• Problem description
Reproduce verbatim every item from the line containing "[素材をダウンロード] (336, 120)" down to the line containing "[1ページ目に移動] (352, 1747)", including both of those lines.

• Provided data
________________

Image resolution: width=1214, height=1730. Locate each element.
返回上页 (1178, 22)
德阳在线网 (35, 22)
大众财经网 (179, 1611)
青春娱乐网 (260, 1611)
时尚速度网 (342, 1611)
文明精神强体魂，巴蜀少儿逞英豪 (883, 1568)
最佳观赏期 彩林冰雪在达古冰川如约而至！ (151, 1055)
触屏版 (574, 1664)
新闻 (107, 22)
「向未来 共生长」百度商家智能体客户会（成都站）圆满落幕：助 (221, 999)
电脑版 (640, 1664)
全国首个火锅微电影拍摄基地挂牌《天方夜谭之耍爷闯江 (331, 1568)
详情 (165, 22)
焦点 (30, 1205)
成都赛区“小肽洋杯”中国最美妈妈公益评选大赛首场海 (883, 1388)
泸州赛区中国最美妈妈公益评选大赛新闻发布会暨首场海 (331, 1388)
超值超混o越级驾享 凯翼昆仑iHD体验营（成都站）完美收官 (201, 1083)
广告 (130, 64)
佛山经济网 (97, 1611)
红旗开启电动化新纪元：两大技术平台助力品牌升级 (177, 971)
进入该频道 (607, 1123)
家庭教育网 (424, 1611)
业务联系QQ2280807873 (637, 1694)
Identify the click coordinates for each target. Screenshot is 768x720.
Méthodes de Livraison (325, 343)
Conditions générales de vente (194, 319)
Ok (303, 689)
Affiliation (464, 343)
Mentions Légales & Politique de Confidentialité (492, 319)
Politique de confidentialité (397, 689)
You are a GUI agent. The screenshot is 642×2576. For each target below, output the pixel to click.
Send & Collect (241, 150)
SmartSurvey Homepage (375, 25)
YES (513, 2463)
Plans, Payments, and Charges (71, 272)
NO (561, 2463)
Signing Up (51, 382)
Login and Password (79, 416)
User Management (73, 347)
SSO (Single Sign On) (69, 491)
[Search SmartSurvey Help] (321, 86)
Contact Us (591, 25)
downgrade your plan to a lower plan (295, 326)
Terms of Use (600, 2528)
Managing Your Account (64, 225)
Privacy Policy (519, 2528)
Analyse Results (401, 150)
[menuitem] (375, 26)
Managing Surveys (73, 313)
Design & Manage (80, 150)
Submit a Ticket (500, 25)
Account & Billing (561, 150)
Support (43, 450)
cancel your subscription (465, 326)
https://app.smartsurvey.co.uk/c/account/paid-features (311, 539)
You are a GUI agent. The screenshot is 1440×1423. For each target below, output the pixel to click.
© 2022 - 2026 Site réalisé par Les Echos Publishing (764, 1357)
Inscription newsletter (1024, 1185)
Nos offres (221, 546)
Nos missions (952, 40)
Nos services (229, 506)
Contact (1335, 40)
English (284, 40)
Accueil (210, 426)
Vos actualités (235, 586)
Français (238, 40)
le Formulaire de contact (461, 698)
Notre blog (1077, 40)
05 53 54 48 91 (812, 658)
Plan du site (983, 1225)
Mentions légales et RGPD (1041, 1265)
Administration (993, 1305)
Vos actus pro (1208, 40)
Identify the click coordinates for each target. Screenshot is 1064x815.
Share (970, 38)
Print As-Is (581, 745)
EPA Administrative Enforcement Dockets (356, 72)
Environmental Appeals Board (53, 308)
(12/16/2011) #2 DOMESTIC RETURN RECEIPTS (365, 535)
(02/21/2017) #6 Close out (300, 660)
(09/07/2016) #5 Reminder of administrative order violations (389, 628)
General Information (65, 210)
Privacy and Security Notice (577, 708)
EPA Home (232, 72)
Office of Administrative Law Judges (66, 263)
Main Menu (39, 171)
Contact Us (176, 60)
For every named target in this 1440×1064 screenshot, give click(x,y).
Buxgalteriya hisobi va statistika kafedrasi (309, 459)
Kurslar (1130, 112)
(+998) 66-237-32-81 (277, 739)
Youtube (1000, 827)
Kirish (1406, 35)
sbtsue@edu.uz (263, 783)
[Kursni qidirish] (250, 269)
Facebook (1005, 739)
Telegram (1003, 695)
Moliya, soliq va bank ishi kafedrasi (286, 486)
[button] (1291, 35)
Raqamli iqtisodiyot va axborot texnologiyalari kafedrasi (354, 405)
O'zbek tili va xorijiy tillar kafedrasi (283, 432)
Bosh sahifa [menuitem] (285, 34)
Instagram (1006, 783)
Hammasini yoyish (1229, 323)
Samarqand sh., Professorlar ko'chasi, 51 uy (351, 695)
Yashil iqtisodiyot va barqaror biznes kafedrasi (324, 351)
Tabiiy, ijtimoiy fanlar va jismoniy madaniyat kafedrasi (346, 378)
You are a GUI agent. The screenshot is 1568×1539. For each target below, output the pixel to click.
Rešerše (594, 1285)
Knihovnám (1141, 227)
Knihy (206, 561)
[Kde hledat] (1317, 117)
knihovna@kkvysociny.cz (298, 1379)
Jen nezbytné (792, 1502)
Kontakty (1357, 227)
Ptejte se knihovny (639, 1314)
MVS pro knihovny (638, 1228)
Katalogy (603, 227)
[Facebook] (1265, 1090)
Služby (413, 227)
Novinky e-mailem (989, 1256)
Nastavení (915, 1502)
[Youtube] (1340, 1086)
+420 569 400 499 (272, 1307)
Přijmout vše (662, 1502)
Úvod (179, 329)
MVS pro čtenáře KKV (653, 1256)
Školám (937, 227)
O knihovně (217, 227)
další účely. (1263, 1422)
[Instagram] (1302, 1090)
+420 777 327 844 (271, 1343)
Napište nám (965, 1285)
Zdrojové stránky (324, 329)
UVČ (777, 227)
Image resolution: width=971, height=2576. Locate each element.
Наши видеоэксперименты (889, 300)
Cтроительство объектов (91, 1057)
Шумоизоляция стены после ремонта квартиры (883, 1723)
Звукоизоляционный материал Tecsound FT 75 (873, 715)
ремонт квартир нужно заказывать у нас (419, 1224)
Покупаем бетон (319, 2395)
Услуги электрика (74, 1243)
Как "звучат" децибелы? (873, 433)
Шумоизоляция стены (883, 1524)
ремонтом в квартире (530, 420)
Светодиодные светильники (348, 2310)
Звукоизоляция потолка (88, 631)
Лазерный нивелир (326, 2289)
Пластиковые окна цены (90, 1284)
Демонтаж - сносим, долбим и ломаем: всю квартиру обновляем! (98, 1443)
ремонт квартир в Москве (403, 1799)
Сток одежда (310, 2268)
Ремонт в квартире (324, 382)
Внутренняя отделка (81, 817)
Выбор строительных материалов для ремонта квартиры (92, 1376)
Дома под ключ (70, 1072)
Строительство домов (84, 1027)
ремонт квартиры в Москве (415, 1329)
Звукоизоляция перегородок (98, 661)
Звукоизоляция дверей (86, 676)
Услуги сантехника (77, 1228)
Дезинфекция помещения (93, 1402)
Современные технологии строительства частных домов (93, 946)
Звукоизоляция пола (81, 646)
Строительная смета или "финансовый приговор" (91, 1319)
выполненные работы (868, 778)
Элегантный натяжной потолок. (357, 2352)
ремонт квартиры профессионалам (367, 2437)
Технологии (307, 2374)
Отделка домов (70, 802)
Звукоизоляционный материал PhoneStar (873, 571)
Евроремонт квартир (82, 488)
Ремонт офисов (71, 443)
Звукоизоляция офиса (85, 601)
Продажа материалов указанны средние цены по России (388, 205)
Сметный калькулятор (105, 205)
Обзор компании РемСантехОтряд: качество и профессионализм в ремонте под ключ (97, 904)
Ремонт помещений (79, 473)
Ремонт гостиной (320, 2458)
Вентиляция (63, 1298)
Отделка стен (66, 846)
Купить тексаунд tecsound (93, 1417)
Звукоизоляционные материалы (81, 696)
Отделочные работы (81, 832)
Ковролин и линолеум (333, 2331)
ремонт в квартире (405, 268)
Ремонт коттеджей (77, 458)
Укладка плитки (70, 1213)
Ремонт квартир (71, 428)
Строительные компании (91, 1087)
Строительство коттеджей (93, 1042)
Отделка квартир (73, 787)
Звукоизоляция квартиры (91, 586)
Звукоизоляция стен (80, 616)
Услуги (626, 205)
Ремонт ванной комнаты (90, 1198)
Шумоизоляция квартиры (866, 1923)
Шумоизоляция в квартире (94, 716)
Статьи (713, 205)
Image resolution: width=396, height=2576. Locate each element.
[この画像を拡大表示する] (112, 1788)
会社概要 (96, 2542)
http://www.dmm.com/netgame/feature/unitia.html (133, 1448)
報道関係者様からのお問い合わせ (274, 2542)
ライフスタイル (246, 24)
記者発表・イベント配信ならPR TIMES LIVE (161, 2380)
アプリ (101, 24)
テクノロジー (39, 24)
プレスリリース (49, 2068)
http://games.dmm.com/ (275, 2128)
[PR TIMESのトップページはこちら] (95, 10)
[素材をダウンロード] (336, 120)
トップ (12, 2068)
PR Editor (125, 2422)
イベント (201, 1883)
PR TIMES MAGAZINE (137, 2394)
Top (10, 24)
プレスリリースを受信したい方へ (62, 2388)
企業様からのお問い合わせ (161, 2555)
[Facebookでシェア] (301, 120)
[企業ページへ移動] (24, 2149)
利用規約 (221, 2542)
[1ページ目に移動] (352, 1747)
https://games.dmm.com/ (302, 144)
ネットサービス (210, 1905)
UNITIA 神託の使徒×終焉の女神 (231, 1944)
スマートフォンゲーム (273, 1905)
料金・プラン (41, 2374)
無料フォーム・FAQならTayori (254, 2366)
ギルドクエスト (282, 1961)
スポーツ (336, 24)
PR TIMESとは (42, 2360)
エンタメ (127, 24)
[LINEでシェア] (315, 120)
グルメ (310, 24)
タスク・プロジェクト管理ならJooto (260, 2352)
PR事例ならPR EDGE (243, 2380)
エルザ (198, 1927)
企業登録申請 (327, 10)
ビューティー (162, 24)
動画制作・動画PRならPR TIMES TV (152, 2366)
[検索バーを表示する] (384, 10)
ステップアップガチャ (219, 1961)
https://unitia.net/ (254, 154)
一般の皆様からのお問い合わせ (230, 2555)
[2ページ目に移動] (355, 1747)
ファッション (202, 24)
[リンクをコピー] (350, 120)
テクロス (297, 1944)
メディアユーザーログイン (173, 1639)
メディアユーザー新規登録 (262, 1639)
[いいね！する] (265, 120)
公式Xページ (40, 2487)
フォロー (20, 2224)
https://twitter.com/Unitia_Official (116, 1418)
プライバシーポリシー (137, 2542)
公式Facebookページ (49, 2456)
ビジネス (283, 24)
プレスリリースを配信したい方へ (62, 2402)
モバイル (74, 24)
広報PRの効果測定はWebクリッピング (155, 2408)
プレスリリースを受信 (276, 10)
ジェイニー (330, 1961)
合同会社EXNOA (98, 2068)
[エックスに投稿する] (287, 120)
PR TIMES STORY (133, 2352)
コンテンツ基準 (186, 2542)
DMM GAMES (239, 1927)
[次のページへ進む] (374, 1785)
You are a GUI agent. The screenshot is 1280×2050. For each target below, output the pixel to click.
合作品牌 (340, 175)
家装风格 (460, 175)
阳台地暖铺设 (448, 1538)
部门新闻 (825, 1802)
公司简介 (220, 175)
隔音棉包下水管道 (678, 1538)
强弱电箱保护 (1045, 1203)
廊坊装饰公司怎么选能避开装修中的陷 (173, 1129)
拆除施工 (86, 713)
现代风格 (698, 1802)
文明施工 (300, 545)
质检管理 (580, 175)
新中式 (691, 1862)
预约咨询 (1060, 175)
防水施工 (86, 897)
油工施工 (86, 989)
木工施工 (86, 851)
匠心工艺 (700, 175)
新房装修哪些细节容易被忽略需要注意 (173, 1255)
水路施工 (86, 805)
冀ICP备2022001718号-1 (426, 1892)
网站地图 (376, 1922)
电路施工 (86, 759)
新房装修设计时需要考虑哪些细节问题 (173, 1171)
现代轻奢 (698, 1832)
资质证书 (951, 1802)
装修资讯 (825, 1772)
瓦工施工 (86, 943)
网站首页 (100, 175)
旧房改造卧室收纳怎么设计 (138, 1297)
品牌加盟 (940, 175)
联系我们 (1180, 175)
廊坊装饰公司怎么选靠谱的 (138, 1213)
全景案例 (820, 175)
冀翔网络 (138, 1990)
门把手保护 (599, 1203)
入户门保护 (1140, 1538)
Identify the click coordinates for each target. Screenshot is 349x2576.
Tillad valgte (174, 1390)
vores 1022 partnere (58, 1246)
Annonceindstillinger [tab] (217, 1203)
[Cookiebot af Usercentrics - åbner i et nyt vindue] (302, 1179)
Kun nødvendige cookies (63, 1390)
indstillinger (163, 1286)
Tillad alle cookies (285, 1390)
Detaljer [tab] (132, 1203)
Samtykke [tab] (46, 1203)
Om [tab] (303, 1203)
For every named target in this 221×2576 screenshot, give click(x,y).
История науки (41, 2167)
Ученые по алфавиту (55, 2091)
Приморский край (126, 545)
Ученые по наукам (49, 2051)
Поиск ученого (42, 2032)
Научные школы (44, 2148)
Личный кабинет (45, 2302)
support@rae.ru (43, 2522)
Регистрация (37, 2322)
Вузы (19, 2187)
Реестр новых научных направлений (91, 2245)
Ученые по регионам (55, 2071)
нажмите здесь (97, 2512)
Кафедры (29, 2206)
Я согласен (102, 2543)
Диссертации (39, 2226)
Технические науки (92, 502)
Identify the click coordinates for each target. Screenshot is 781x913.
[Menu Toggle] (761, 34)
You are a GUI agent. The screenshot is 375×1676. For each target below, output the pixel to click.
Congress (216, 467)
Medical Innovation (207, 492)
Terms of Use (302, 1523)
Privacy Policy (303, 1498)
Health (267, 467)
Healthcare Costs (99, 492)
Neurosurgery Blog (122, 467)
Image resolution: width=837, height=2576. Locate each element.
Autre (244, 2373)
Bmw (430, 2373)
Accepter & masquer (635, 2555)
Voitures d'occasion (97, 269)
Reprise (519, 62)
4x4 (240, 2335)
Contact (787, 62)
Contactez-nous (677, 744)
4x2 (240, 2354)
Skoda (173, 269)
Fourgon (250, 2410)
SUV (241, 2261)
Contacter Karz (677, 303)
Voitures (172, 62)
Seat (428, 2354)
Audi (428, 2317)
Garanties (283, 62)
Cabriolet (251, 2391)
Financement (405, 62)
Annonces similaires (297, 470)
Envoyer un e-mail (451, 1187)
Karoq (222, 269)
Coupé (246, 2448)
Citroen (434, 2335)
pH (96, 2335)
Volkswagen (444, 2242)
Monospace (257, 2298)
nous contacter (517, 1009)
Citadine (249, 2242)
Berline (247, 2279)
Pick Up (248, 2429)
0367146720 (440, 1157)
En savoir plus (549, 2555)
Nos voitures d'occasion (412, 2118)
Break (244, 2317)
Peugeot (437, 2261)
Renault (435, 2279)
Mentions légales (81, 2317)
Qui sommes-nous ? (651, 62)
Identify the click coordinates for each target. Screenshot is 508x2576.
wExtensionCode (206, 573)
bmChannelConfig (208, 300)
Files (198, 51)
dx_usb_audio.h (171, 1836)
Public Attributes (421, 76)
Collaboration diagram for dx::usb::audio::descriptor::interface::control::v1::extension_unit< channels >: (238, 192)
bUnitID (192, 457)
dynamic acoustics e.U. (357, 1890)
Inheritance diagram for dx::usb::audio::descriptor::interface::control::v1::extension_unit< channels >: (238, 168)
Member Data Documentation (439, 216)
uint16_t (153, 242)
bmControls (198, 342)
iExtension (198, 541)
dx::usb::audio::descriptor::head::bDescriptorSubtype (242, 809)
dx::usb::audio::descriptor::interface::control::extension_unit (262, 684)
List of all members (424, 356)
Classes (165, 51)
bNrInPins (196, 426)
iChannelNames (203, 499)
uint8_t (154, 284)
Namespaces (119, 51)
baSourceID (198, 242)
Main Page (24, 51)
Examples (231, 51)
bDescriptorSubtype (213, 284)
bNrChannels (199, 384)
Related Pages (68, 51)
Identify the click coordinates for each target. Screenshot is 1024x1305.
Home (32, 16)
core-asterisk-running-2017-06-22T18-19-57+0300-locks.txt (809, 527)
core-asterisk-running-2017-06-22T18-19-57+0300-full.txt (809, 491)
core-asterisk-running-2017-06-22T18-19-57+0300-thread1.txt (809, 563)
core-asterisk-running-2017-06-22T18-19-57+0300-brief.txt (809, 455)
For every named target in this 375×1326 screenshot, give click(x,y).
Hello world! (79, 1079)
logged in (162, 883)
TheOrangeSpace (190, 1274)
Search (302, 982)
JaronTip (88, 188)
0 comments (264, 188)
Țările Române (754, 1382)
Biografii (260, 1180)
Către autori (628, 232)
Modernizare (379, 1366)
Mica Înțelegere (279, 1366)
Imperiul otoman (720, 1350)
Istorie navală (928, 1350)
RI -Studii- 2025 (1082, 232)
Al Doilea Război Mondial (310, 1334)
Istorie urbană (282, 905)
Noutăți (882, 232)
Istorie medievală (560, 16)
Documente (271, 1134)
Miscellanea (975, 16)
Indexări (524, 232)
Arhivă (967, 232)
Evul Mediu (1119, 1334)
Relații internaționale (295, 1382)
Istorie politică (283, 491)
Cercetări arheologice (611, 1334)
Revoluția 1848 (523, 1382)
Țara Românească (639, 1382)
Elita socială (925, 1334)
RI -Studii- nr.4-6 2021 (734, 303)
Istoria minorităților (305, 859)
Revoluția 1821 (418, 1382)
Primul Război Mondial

________________

• Written answer
[素材をダウンロード] (336, 120)
トップ (12, 2068)
PR Editor (125, 2422)
イベント (201, 1883)
PR TIMES MAGAZINE (137, 2394)
Top (10, 24)
プレスリリースを受信したい方へ (62, 2388)
企業様からのお問い合わせ (161, 2555)
[Facebookでシェア] (301, 120)
[企業ページへ移動] (24, 2149)
利用規約 (221, 2542)
[1ページ目に移動] (352, 1747)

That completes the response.